■ **PAGE TEXT**:
Homegrown
In a masterpiece of marketing, Dubuque, Iowa, now calls itself the “Masterpiece on the Mississippi.” Indeed, in recent years the city of 58,000 has been lauded for its lively, art-infused riverfront development, growing technology and financial services industries, and relaxed way of life.
Age: 51
Family: Married to Amy since September 1995; three sons, Jonathan, 18; Matthew, 16; and Charlie, 11
Home: Dubuque, Iowa
R&R/Family vacations: Hilton Head Island, S.C.
Good works: Board member of Holy Family Catholic Schools, where he helped rebuild its financial, physical and educational infrastructure; member of the Greater Dubuque Development Board of Directors; member of the Washington University Olin School of Business National Council
Books: Thank You for Being Late by Thomas Friedman; Upside: Profiting from the Profound Demographic Shifts Ahead, by Kenneth Gronbach; Competing Against Luck, by Clay Christensen; The Undoing Project, by Michael Lewis; and anything by the late David Halberstam
Geeking out: Reads everything he can about Nobel-prize-winning physicist Richard Feynman. “I also have the Feynman lectures on physics, so I’m geek enough to read that stuff even though I don’t fully understand it.”
Fun time: Golf and fantasy baseball, where he serves as the commissioner of the league he’s been playing in for 20-plus years. “The only area where I question his integrity is on some of his trades,” jokes longtime friend and early McKinsey mentor Michael Farello.

■ **DATA EXTRACT**:
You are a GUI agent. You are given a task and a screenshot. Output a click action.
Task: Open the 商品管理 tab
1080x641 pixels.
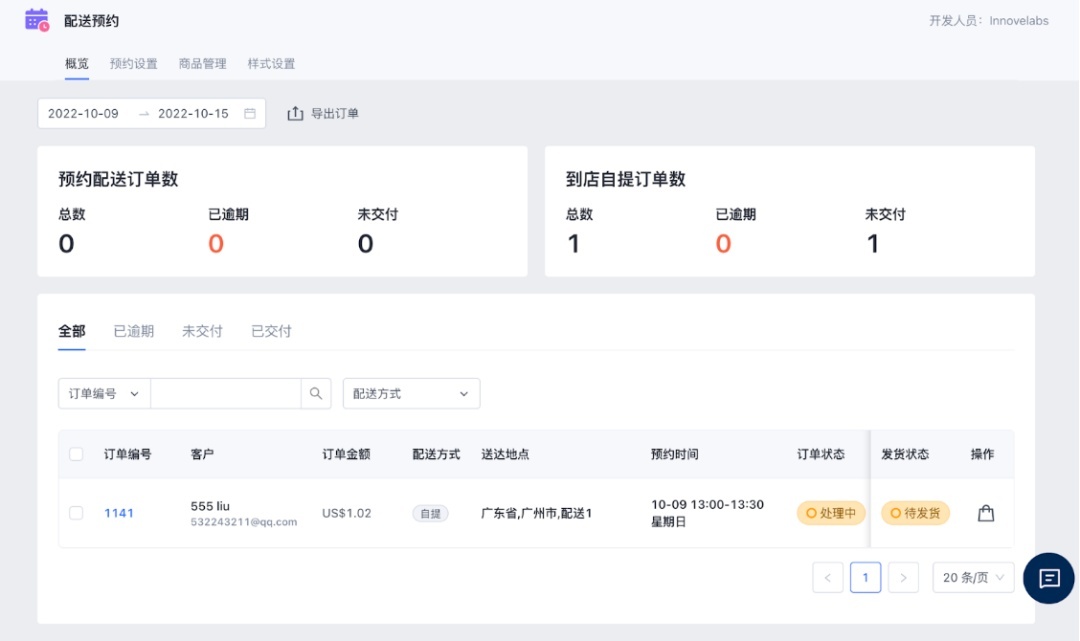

■ **PROBLEM SET**:
a: Answer these questions from the Dubuque profile:
(i) What population does it give for Dubuque?
(ii) Where does the family go on vacation?
(iii) How long has he been playing in his fantasy baseball league?
b: Carry on writing the Dubuque profile, starting after its last sentence.

■ **FINAL ANSWERS**:
a:
(i) 58,000
(ii) Hilton Head Island, S.C.
(iii) 20-plus years

b:
“You have to take the emotion out of it, and he’s very good at looking at things analytically and objectively,” Farello says. “I daresay I think he has won the league more than anyone else over the last 20 years.”
Awards: Washington University Distinguished Alumni
Industry boards: Council of Insurance Agents & Brokers
Motto: Get better
But in the early 1980s, when David Becker was in high school, Dubuque held little promise or opportunity. The collapse of the farm economy and labor disputes resulted in the closing of the local meatpacking plant and massive layoffs at the John Deere factory. By 1982, the unemployment rate soared to 24%. So when Becker left Dubuque in 1984 to attend college in St. Louis, he says, “I never dreamed for a second that I would be back.”
Even as the city’s renaissance began in the 1990s, Becker still hadn’t given it a thought. He was too busy, first selling IBM systems out of a Lincoln Continental, then attending Harvard Law School and, ultimately, as a consultant with McKinsey & Co., advising CEOs on how to run their businesses. Someone should have told Becker never to say never.
To the surprise of no one more than himself, Becker, 51, has now become a fixture in the hometown he left behind for 20 years. He was lured home by an offer to lead Cottingham & Butler, an insurance brokerage owned by the same family since 1887. He figured he could put into practice the messages he’d been preaching from his perch at McKinsey, with the added benefit of spending more time with his wife, Amy, and his three sons.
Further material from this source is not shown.